Having a good idea plays an important role in being a successful entrepreneur and small business owner, but it's not the only requirement. Unless you have the means to self-fund, the first step will be to secure a loan. But do you know how to choose the best one for your needs and objectives?
Most common types of loans
If you don't have any experience in the world of financing, then you probably don't realize that there are many different types of loans. In fact, there are enough different loan types and formats to make your head spin. So before we dig into some tips and tricks for evaluating and choosing the right loan, let's take a brief look at two of the most common types of loans, as well as the individual funding options within each category.
1. SBA loans
The Small Business Administration offers different types of loans specifically designed for small business owners who meet certain requirements and qualifications. Here are the four major types:
- 7(a) Loan Program. By far the most basic and popular loan the SBA offers is the 7(a) Loan Program. These loans can be used for a variety of things, including as working capital, to purchase real estate, to acquire or expand, and even to refinance existing debt.

▸ RECORDS PROVIDED
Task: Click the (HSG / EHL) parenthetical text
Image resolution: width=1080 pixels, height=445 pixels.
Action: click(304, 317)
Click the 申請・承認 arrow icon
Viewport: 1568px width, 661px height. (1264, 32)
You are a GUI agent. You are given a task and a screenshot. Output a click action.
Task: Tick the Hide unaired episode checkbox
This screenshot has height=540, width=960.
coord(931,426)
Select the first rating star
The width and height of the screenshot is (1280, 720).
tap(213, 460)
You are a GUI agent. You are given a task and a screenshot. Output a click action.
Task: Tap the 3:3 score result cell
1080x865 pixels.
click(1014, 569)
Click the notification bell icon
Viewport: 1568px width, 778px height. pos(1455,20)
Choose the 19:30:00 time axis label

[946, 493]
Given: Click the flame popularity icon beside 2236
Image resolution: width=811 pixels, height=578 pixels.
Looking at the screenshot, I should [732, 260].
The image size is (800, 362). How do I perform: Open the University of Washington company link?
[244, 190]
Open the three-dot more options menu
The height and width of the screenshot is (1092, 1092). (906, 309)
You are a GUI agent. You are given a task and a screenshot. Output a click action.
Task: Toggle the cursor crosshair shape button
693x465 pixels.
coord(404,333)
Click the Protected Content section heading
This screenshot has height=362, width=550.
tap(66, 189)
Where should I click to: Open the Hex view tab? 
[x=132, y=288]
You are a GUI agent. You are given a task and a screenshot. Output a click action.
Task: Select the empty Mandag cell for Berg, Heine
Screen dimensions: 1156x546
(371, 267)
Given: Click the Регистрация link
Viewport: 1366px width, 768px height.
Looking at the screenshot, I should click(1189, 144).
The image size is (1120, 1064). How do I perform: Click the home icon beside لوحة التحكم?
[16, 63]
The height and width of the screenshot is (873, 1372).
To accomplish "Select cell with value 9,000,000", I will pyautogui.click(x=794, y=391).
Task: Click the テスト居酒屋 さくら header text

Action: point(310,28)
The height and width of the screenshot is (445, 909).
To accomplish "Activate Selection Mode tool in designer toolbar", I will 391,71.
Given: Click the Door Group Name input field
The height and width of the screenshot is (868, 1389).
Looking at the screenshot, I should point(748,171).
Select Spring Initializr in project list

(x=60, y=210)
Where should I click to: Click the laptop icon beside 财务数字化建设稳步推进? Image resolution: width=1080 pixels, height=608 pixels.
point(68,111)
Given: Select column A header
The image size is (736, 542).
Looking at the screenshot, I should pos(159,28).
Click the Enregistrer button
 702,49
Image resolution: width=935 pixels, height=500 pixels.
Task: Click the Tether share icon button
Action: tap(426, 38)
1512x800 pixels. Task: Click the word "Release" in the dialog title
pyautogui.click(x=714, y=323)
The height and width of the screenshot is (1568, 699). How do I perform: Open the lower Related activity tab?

▸ TASK INSTRUCTIONS
A. Gather every line of the records that contains the word "resolution", and copy each one out in full.
B. Pick up the passage on small business loans after its last sentence and keep writing it.
The passage about small business loans and the records have nothing to do with each other.

▸ THE REPLIES
A.
Image resolution: width=1080 pixels, height=445 pixels.
Image resolution: width=811 pixels, height=578 pixels.
Where should I click to: Click the laptop icon beside 财务数字化建设稳步推进? Image resolution: width=1080 pixels, height=608 pixels.
Image resolution: width=935 pixels, height=500 pixels.

B.
- Microloan Program. For brand-new or growing businesses, the SBA offers small loans in the form of microloans. These loans can be used for many of the same things a 7(a) loan can be used for; they just come in a smaller amount and shorter repayment terms. The average loan is $13,000, and the maximum repayment term is six years.
- CDC/504 Loan Program. This loan program gives businesses a long-term fixed rate for major assets like real estate and equipment. The SBA generally provides 40 percent of the loan, while an approved lender comes in and covers as much as 50 percent. The borrower then has to put up the remaining percentage. The maximum 504 loan is $5.5 million, and details are negotiable to include 10- or 20-year maturity terms.
- Disaster loans. Finally, there are SBA disaster loans. These loans – which max out at $2 million – can be used to purchase, repair or replace assets that were destroyed as part of a declared disaster.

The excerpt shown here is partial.